A saúde é precária

Desenvolvimento econômico é um meio indispensável à consecução da meta que deve ser a mais importante de qualquer governo democrático, o desenvolvimento social, humano. Mas este não se mede exclusivamente por números. É um engano – quando não pura mistificação – o ufanismo que se apressa em colocar o Brasil com um pé no seleto grupo das grandes potências desenvolvidas, quando nossa realidade social ainda aponta em direção oposta. Isso é o que demonstra a matéria de quarta-feira do correspondente do Estado em Genebra, Jamil Chade, apoiada em levantamento feito pela Organização Mundial da Saúde (OMS): apesar de sermos a sexta economia do planeta, os gastos com saúde no País, mesmo tendo aumentado nos últimos anos, mantêm-se abaixo da média mundial, equiparando-se à realidade africana.

Na média internacional, os gastos com saúde são da ordem de 14,3% dos orçamentos nacionais. No Brasil, a taxa é de 5,9%. E era de 4,1% em 2000. O crescimento nos últimos 12 anos, porém, ficou longe de equipará-los à média do planeta. Além disso, enquanto nos países desenvolvidos um terço dos custos da saúde é pago pelos cidadãos, no Brasil 56% do que se gasta nessa área sai do bolso dos contribuintes, situação que é semelhante à que ocorre em somente 30 dos 193 países-membros da ONU.

Nos países europeus, revela o estudo da OMS, os gastos médios dos governos com cada cidadão chegam a ser dez vezes superiores aos do Brasil. Em alguns casos, como Luxemburgo, gasta-se mais de US$ 6,9 mil por cidadão, quase 25 vezes o valor no Brasil. Mesmo na Grécia, que hoje vive uma catástrofe econômica, são destinados seis vezes mais recursos a cada cidadão do que no Brasil.

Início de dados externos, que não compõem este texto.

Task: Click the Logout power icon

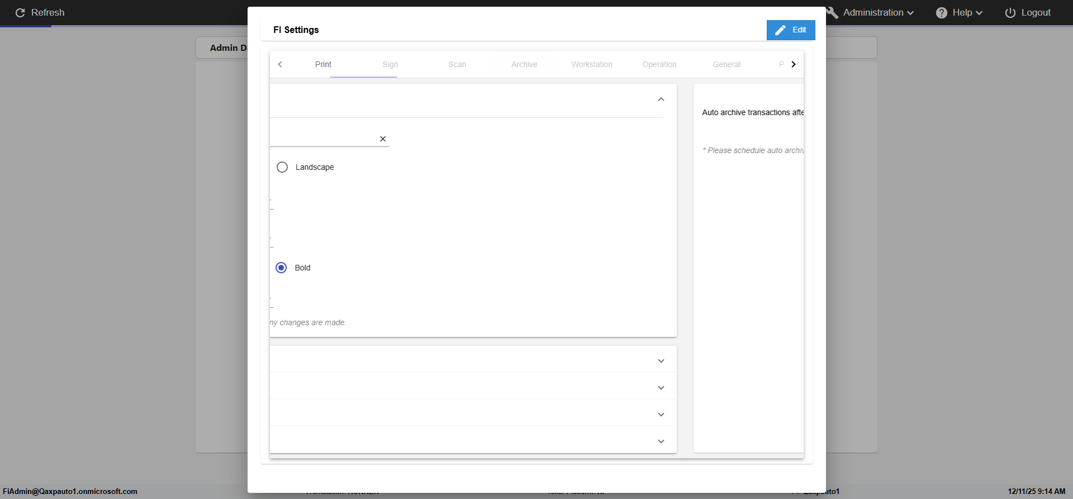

Outro dado que revela como é alarmante a situação da saúde pública no País: nossa média brasileira de 26 leitos hospitalares por 10 mil habitantes é igual à de Tonga e do Suriname. Outros 80 países ostentam um índice melhor que o nosso. Na Europa, a oferta média de leitos é três vezes maior.

A boa notícia no levantamento da OMS é que o Brasil conta com 17,6 médicos para cada 10 mil habitantes, enquanto a média mundial é de 14/10 mil. Lembramos, todavia, que o problema aqui não é de escassez de médicos, mas de concentração desses profissionais nos grandes centros urbanos por falta ou precariedade das condições de trabalho em boa parte do País. De qualquer forma, na Europa, a média sobe para 30/10 mil, enquanto na África fica em baixíssimos 2/10 mil.

Desde o ano 2000 o Brasil triplicou o investimento público por habitante no campo da saúde. Naquele ano, foram investidos US$ 107 por ano para cada habitante. Ao final da década, em 2009, essa cifra havia sido elevada para US$ 320 por habitante/ano. Mas, segundo a OMS, a média mundial era então de US$ 549 por habitante/ano. Estudo do Instituto de Pesquisa Econômica Aplicada (Ipea), mostra que o aumento do investimento público em saúde a partir de 2000 permitiu que, em 2010, ele representasse 3,77% do Produto Interno Bruto (PIB). Mas seria necessário duplicá-lo para que atingisse o mesmo nível médio do padrão internacional de 7%.

Quando se sabe que saúde é um dos fatores levados em conta na apuração, pela Organização das Nações Unidas (ONU), do Índice deDesenvolvimento Humano (IDH), não é de estranhar que o Brasil ocupe uma modesta 84.ª posição na lista divulgada em novembro do ano passado por aquela organização com a classificação do IDH de seus quase 200 países-membros. Entre os países latino-americanos, com a Argentina em primeiro e o Uruguai em segundo lugares, o Brasil está em 14.º, atrás de “potências” como as ilhas caribenhas Antígua e Barbuda, Trinidad e Tobago, Dominica e Santa Lúcia.

Junto com a saúde, a educação é outro indicador fundamental do nível de desenvolvimento humano em um país. Pois, se na saúde não vamos bem, pior estamos indo na educação, como indicam pesquisas como a que foi recentemente divulgada pelo Centro de Estudos da Metrópole (CEM), da Fundação de Amparo à Pesquisa do Estado de São Paulo (Fapesp). Tema para outro editorial.